Silverstone Lights 'Candles'
Actress shows off her dramatic side for CBS' holiday story
A generational icon for her hit 1995 comedy movie, the 30-year-old actress wanted a chance to show her dramatic side. She found it in "Candles on Bay Street," a new Hallmark Hall of Fame drama CBS airs Sunday, Nov. 26. Based on a K.C. McKinnon novel, the movie isn't literally a holiday story, but its theme of community and self-sacrifice makes it an appropriate and moving bookend to the Thanksgiving weekend.
Silverstone plays candle maker Dee Dee, whose return to her quaint hometown with her young son (Matthew Knight) startles Sam (Eion Bailey, "Band of Brothers"), the childhood friend who always has loved her.
His wife (Annabeth Gish, "The X-Files"), also his veterinary partner, understandably feels jealous -- until the reason behind Dee Dee's reappearance becomes clear, prompting other feelings to come to the fore.
Also featuring veteran actress Polly Bergen ("Commander in Chief") and one of television's most emotional parent-child scenes this year, the film was directed by John Erman, an Emmy winner for the 1983 TV movie "Who Will Love My Children?" Michael Bortman, who wrote that drama, co-authored the new film's teleplay with former "Cagney & Lacey" writer-producer Jonathan Estrin.
"The story was just so lovely," Silverstone says. "It really captured my heart, and I just knew I wanted to tell it. I knew I could make the character what they needed her to be. For this kind of story, it's really important that you like the girl; I thought she needed to be this really great spirit who comes into other people's lives."
"Candles on Bay Street" also attracted Silverstone through the reputations of director Erman, who also made the landmark 1985 AIDS drama "An Early Frost," and the Hallmark organization. "All these actors I admire so much have done Hallmark Hall of Fame films," she says. "I think Hallmark does such quality pictures, it seems like a venue where you can do something really different. This is something no one has ever seen me do before, for sure."
For Silverstone, part of that is playing a mother for the first time. "I just love this little boy," she says of co-star Knight. "He's 12 years old, and he's such a good actor. I think he's going to do really well. I'm not a mommy in real life yet, but I loved being one [in the movie]. It was also really important to me, because of the story, to play a kid-friendly mom; she's firm with him, but also a kid with him, too. She's so young herself, she literally grew up with him."
Lots of Silverstone's fans grew up with her as amateur matchmaker Cher in "Clueless," and she claims amazement at the impact of the update of Jane Austen's classic "Emma" -- reconfirmed by the recent release of a new DVD edition.
"I'm always surprised when kids know the movie; because they're so little, they couldn't have been there when it came out. I guess it's just one of those things that's going to be around forever, in a way. It's going to keep getting passed on. It touched teenagers, but it touched adults, too, which is really cool."

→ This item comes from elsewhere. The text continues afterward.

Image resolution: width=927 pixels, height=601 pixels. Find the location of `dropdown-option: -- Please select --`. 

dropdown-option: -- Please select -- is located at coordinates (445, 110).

Though she hoped for a longer run than she had with another matchmaking saga, the 2003-04 series "Miss Match," Silverstone hasn't soured on doing weekly television. She's now filming the NBC midseason show "The Singles Table," casting her as one member of a group of unmarried friends.
"I still work really hard," she says, "but it's not the same as on 'Miss Match,' when it was all me. It's just so much fun; I really get excited to go to work. The writing is really sharp, better than most film scripts I've read."
Better still, the series keeps Silverstone close to the home she shares with her spouse of 17 months, rock musician Christopher Jarecki. "When I took the job, I was deciding between that and two films," she reports. "Both films were really interesting, but they'd take me away, and I'm in a place in my life where I want to be at home with my husband and my dogs. I've been away for so long."
That travel has encompassed filming "Candles on Bay Street" in Nova Scotia and the theatrical adventure movie "Alex Rider: Operation Stormbreaker" in England.
"I just pick my jobs as they come, based on whatever is going on with me at the time," says Silverstone, who remains a strong advocate of animal rights and the vegan lifestyle. "I did a play with David Mamet in Los Angeles this year, and it was one of the most incredible experiences of my life. Only so many people saw it, but in my world, it was huge.
"Some people might tell me it's not very smart, but I've never sat down and thought about what's good for my career. I just look at what inspires me, what gets me excited."